#### [Task list]
- 1) From the Thanksgiving blog post, extract the passage that begins with the words "Thoughts and ideas" and ends after "Thursday in November.".
- 2) According to the Thanksgiving blog post, how long did the first Thanksgiving last?

#### [Quoted passage]
"""

Susan E. Mazer, Ph.D. Blog

Thoughts and ideas on healthcare

Hi, and welcome to my blog! I'm Susan E. Mazer -- a knowledge expert and thought leader on how the environment of care impacts the patient experience. Topics I write about include safety, satisfaction, hospital noise, nursing, care at the bedside, and much more. Subscribe below to get email notices so you won't miss any great content.

Happy Thanksgiving

November 22, 2010

Thanksgiving is a truly American holiday.  It does not have much meaning in other countries, as we found out several years ago when we were in Israel on this amazing day and it was simply a Thursday in November.

The first Thanksgiving lasted three days and celebrated the survival of the pilgrims and Native Americans following a horrendous first year in the New World.  Their gratitude was about survival itself.  This year, for me, its meaning carries not only gratitude, but also sadness for the suffering in the world that has worsened in the past twelve months since the last Thanksgiving.   Wars continue, unemployment has continued for millions not only in the U.S., but also across the globe. Now, following Thanksgiving, what is to be different from any in the past?  How are Thanks and Giving to be expressed today in a meaningful way?

The continuing debate about healthcare reform, about social programs, and the limiting of the role of government, about the power of the private over the public in solving problems that lie in the domain of family and person…these debates are just that:  debates.  Whether the discussion has any relationship to the realities of how we actually live on a daily basis, how an unemployed parent who is responsible and skilled in his job has to now tell his family that he is, today, unemployable…how do these debates relate at all to the experience?

"""

#### [Information supplied]

"""

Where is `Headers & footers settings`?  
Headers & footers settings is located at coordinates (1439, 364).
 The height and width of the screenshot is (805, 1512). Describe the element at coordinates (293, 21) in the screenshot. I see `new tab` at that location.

"""

#### [List of answers]
- 1)
Thoughts and ideas on healthcare

Hi, and welcome to my blog! I'm Susan E. Mazer -- a knowledge expert and thought leader on how the environment of care impacts the patient experience. Topics I write about include safety, satisfaction, hospital noise, nursing, care at the bedside, and much more. Subscribe below to get email notices so you won't miss any great content.

Happy Thanksgiving

November 22, 2010

Thanksgiving is a truly American holiday.  It does not have much meaning in other countries, as we found out several years ago when we were in Israel on this amazing day and it was simply a Thursday in November.

- 2) Three days.